Screenshot grounding data:
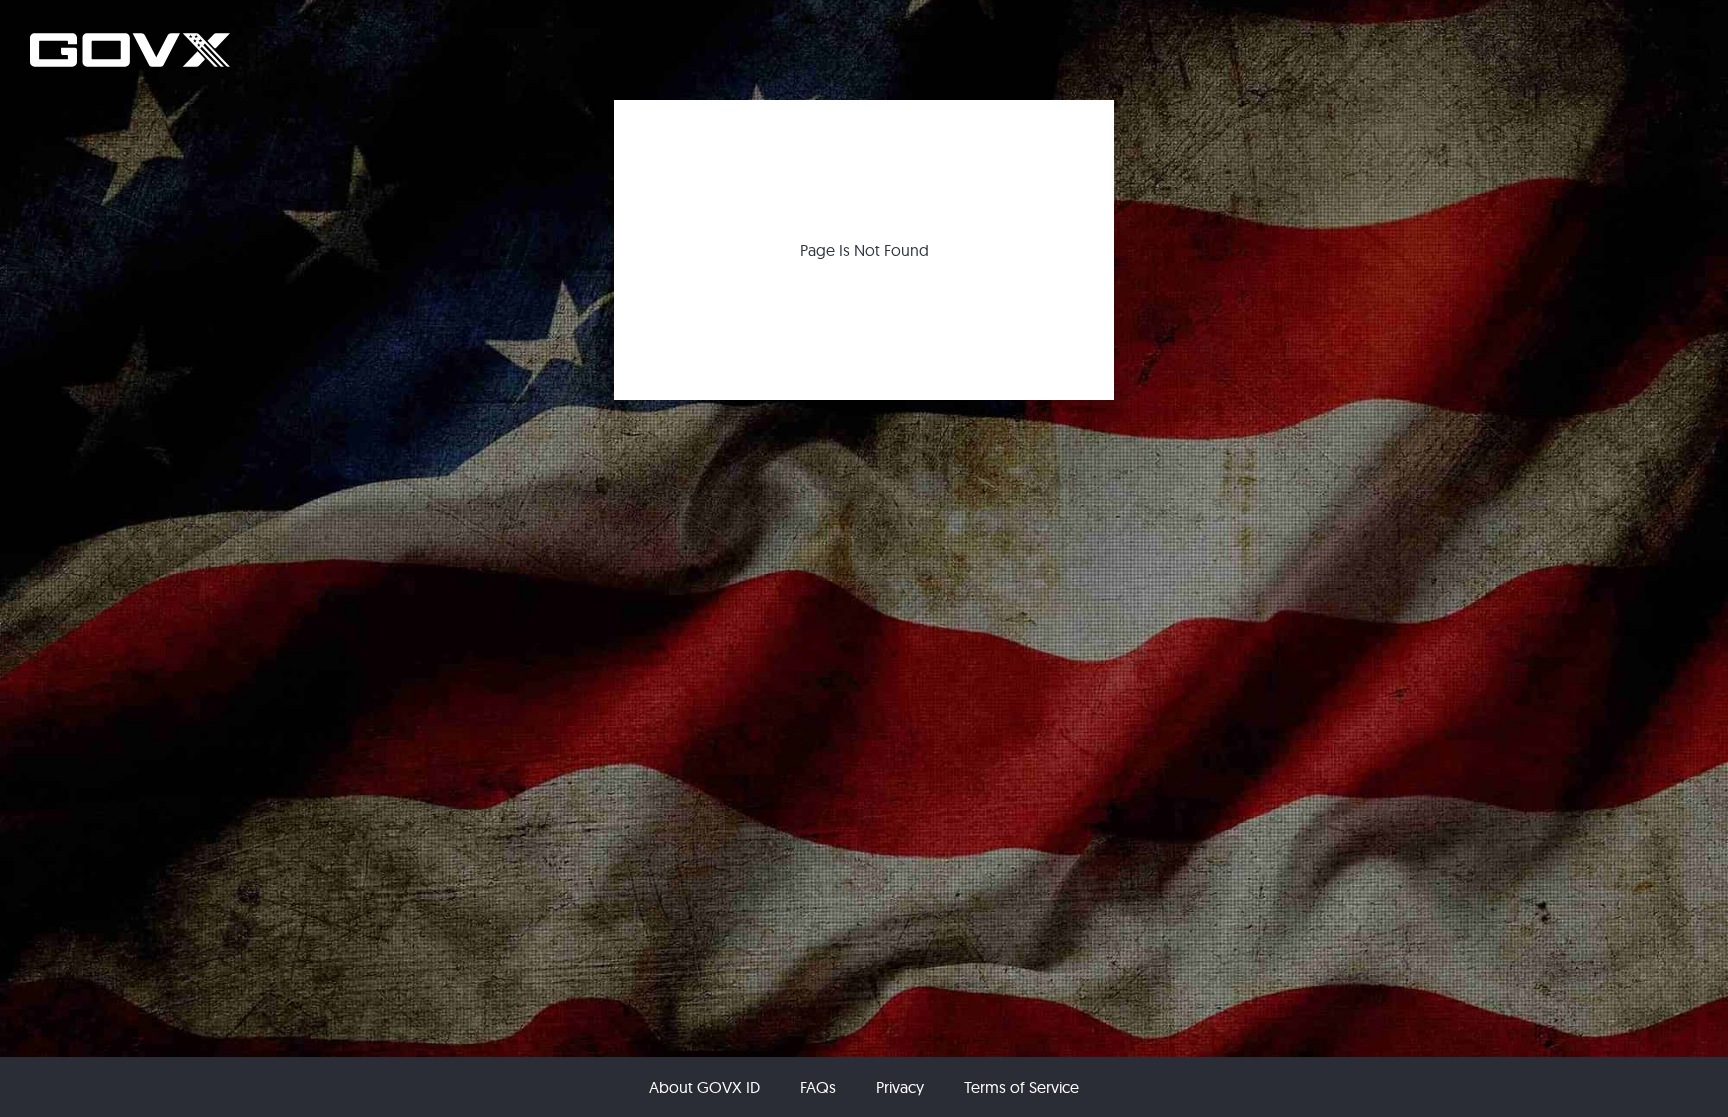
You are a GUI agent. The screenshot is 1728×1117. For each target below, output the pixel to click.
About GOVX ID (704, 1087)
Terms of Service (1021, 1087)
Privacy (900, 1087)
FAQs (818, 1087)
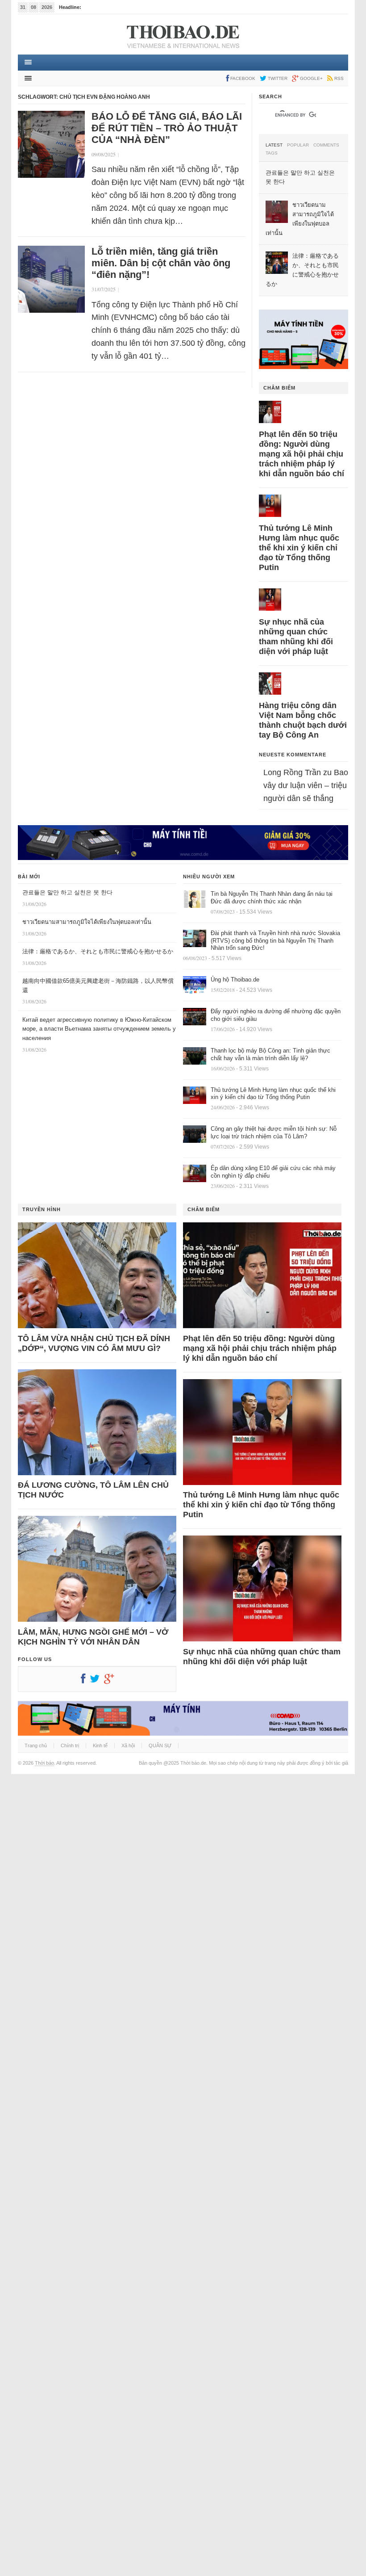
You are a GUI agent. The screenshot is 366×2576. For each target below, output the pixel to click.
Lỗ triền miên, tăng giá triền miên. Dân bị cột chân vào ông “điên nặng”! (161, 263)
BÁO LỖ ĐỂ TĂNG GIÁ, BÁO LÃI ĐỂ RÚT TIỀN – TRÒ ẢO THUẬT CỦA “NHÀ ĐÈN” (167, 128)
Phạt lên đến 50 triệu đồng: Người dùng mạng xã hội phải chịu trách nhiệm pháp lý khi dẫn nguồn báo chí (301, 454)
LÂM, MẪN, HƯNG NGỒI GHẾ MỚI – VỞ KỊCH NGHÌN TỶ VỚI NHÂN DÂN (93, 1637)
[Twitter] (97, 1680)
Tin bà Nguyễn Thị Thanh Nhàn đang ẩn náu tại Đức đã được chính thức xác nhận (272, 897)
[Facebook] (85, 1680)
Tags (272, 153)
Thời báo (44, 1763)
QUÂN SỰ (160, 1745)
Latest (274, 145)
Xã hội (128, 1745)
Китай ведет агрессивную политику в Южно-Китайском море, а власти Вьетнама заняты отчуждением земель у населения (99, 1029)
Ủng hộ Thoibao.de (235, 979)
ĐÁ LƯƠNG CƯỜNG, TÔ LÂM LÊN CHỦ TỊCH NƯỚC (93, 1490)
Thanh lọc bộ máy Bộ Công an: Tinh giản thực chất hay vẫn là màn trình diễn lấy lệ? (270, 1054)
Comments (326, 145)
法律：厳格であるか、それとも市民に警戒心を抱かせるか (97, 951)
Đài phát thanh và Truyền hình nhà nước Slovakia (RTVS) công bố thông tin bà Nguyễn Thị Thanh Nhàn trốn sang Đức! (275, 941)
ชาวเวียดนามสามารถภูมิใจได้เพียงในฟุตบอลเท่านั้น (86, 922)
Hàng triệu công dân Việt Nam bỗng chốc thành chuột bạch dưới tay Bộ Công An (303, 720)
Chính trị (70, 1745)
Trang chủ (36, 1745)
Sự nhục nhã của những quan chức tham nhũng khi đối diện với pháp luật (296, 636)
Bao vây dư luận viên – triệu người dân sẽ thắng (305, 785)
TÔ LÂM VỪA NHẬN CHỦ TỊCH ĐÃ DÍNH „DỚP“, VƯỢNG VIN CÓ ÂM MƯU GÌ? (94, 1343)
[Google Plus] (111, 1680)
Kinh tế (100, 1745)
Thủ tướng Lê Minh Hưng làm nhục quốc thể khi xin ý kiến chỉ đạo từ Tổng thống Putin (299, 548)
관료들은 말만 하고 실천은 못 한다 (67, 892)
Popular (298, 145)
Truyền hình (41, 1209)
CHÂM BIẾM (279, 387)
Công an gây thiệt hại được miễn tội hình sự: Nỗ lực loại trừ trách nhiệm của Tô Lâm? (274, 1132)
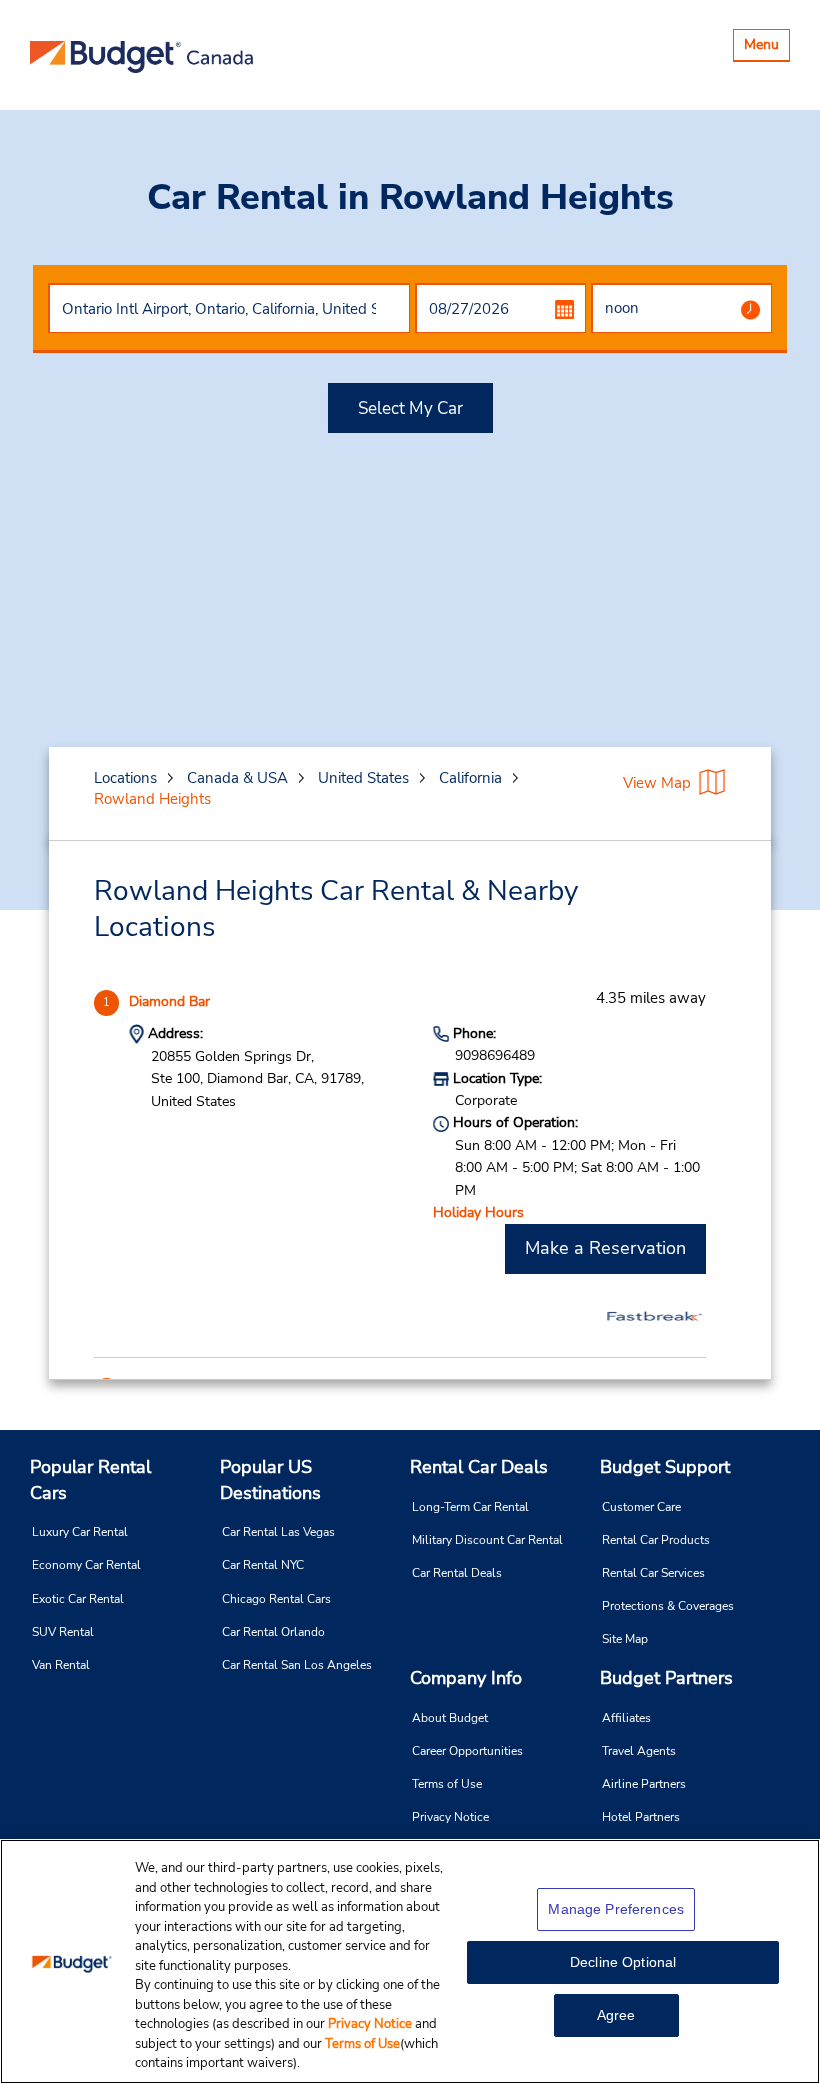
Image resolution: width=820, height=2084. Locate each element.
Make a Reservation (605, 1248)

Exercise. Starting at the line that contains "Image resolution: width=820, height=2084.", copy each line through the last one in the records, exactly, and output nothing else.

Answer area.
Image resolution: width=820, height=2084. Locate each element.
Make a Reservation (605, 1248)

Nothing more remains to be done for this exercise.